● Challenge
Please copy out every one of the items below word for word, keeping each line in its original order.

+---+

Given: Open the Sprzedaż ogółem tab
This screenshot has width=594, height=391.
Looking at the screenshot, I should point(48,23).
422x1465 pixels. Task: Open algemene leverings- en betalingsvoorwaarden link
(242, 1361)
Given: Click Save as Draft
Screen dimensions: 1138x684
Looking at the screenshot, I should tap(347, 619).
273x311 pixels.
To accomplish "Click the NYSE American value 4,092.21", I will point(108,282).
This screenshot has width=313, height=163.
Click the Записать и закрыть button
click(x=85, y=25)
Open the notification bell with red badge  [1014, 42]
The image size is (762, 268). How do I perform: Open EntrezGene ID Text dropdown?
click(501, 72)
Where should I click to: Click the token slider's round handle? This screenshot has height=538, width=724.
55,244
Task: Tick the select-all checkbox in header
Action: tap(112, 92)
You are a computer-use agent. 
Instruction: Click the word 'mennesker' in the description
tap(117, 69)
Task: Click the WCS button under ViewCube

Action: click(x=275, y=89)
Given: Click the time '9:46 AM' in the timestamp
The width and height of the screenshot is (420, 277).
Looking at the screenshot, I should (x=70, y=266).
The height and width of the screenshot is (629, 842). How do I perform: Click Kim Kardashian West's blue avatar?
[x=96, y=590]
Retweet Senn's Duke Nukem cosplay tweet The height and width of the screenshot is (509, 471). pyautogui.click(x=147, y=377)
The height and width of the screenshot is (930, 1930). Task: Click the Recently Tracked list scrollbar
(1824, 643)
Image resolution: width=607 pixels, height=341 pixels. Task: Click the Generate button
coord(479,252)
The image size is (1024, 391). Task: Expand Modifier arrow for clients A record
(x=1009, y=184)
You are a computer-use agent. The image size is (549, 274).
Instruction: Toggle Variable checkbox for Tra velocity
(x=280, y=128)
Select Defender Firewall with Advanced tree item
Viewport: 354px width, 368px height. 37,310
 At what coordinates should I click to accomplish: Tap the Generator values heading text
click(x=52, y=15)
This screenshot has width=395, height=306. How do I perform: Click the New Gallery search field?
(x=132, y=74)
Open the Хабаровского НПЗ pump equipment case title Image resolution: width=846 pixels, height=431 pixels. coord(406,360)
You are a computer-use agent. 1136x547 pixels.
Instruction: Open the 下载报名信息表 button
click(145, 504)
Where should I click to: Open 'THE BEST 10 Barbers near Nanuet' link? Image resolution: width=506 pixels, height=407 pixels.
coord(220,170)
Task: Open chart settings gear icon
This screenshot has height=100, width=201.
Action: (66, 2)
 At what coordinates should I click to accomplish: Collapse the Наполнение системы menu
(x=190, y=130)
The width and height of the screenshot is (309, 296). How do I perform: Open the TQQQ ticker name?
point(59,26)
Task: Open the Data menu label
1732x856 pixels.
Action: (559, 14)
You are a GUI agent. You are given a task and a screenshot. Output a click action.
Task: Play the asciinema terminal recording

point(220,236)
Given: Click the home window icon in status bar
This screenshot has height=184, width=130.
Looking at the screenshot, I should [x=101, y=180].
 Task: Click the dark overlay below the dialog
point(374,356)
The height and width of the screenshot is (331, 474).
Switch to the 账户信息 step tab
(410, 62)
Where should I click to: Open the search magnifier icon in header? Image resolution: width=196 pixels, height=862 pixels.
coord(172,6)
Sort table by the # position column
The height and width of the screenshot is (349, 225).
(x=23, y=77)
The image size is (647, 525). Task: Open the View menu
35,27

+---+

● Written solution
Given: Open the Sprzedaż ogółem tab
This screenshot has width=594, height=391.
Looking at the screenshot, I should point(48,23).
422x1465 pixels. Task: Open algemene leverings- en betalingsvoorwaarden link
(242, 1361)
Given: Click Save as Draft
Screen dimensions: 1138x684
Looking at the screenshot, I should tap(347, 619).
273x311 pixels.
To accomplish "Click the NYSE American value 4,092.21", I will point(108,282).
This screenshot has width=313, height=163.
Click the Записать и закрыть button
click(x=85, y=25)
Open the notification bell with red badge  [1014, 42]
The image size is (762, 268). How do I perform: Open EntrezGene ID Text dropdown?
click(501, 72)
Where should I click to: Click the token slider's round handle? This screenshot has height=538, width=724.
55,244
Task: Tick the select-all checkbox in header
Action: tap(112, 92)
You are a computer-use agent. 
Instruction: Click the word 'mennesker' in the description
tap(117, 69)
Task: Click the WCS button under ViewCube

Action: click(x=275, y=89)
Given: Click the time '9:46 AM' in the timestamp
The width and height of the screenshot is (420, 277).
Looking at the screenshot, I should (x=70, y=266).
The height and width of the screenshot is (629, 842). How do I perform: Click Kim Kardashian West's blue avatar?
[x=96, y=590]
Retweet Senn's Duke Nukem cosplay tweet The height and width of the screenshot is (509, 471). pyautogui.click(x=147, y=377)
The height and width of the screenshot is (930, 1930). Task: Click the Recently Tracked list scrollbar
(1824, 643)
Image resolution: width=607 pixels, height=341 pixels. Task: Click the Generate button
coord(479,252)
The image size is (1024, 391). Task: Expand Modifier arrow for clients A record
(x=1009, y=184)
You are a computer-use agent. The image size is (549, 274).
Instruction: Toggle Variable checkbox for Tra velocity
(x=280, y=128)
Select Defender Firewall with Advanced tree item
Viewport: 354px width, 368px height. 37,310
 At what coordinates should I click to accomplish: Tap the Generator values heading text
click(x=52, y=15)
This screenshot has width=395, height=306. How do I perform: Click the New Gallery search field?
(x=132, y=74)
Open the Хабаровского НПЗ pump equipment case title Image resolution: width=846 pixels, height=431 pixels. coord(406,360)
You are a computer-use agent. 1136x547 pixels.
Instruction: Open the 下载报名信息表 button
click(145, 504)
Where should I click to: Open 'THE BEST 10 Barbers near Nanuet' link? Image resolution: width=506 pixels, height=407 pixels.
coord(220,170)
Task: Open chart settings gear icon
This screenshot has height=100, width=201.
Action: (66, 2)
 At what coordinates should I click to accomplish: Collapse the Наполнение системы menu
(x=190, y=130)
The width and height of the screenshot is (309, 296). How do I perform: Open the TQQQ ticker name?
point(59,26)
Task: Open the Data menu label
1732x856 pixels.
Action: (559, 14)
You are a GUI agent. You are given a task and a screenshot. Output a click action.
Task: Play the asciinema terminal recording

point(220,236)
Given: Click the home window icon in status bar
This screenshot has height=184, width=130.
Looking at the screenshot, I should [x=101, y=180].
 Task: Click the dark overlay below the dialog
point(374,356)
The height and width of the screenshot is (331, 474).
Switch to the 账户信息 step tab
(410, 62)
Where should I click to: Open the search magnifier icon in header? Image resolution: width=196 pixels, height=862 pixels.
coord(172,6)
Sort table by the # position column
The height and width of the screenshot is (349, 225).
(x=23, y=77)
The image size is (647, 525). Task: Open the View menu
35,27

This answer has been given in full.